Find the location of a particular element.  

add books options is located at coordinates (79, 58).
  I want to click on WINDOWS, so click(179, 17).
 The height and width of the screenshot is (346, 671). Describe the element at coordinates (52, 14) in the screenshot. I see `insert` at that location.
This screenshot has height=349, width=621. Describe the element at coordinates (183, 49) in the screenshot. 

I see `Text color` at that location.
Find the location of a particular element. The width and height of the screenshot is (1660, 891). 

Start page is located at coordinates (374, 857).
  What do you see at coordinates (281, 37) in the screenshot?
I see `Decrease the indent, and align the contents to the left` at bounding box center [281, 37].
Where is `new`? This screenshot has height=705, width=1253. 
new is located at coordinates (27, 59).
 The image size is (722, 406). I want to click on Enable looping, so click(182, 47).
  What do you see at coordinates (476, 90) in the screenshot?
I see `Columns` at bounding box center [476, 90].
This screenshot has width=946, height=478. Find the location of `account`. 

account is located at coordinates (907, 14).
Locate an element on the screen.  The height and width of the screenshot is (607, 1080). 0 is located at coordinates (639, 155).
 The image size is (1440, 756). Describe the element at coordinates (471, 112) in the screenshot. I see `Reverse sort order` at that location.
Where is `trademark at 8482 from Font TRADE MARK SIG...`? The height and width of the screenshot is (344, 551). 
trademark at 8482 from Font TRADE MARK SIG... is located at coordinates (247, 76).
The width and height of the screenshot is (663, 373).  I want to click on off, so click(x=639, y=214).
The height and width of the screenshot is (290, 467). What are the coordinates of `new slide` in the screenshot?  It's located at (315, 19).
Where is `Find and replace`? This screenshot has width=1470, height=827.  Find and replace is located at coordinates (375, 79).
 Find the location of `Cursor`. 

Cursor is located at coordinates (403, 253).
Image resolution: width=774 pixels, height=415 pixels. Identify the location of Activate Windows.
= = =
◆ **Instruction**: Rewrite all of the records above, substituting "Identify the position of" for every occurrence of "Find the location of" and leaving everything else unchanged.

◆ **Completed exercise**:
Identify the position of a particular element.  

add books options is located at coordinates (79, 58).
  I want to click on WINDOWS, so click(179, 17).
 The height and width of the screenshot is (346, 671). Describe the element at coordinates (52, 14) in the screenshot. I see `insert` at that location.
This screenshot has height=349, width=621. Describe the element at coordinates (183, 49) in the screenshot. 

I see `Text color` at that location.
Identify the position of a particular element. The width and height of the screenshot is (1660, 891). 

Start page is located at coordinates (374, 857).
  What do you see at coordinates (281, 37) in the screenshot?
I see `Decrease the indent, and align the contents to the left` at bounding box center [281, 37].
Where is `new`? This screenshot has height=705, width=1253. 
new is located at coordinates (27, 59).
 The image size is (722, 406). I want to click on Enable looping, so click(182, 47).
  What do you see at coordinates (476, 90) in the screenshot?
I see `Columns` at bounding box center [476, 90].
This screenshot has width=946, height=478. Identify the position of `account`. 

account is located at coordinates (907, 14).
Locate an element on the screen.  The height and width of the screenshot is (607, 1080). 0 is located at coordinates (639, 155).
 The image size is (1440, 756). Describe the element at coordinates (471, 112) in the screenshot. I see `Reverse sort order` at that location.
Where is `trademark at 8482 from Font TRADE MARK SIG...`? The height and width of the screenshot is (344, 551). 
trademark at 8482 from Font TRADE MARK SIG... is located at coordinates (247, 76).
The width and height of the screenshot is (663, 373).  I want to click on off, so click(x=639, y=214).
The height and width of the screenshot is (290, 467). What are the coordinates of `new slide` in the screenshot?  It's located at (315, 19).
Where is `Find and replace`? This screenshot has width=1470, height=827.  Find and replace is located at coordinates (375, 79).
 Identify the position of `Cursor`. 

Cursor is located at coordinates (403, 253).
Image resolution: width=774 pixels, height=415 pixels. Identify the location of Activate Windows.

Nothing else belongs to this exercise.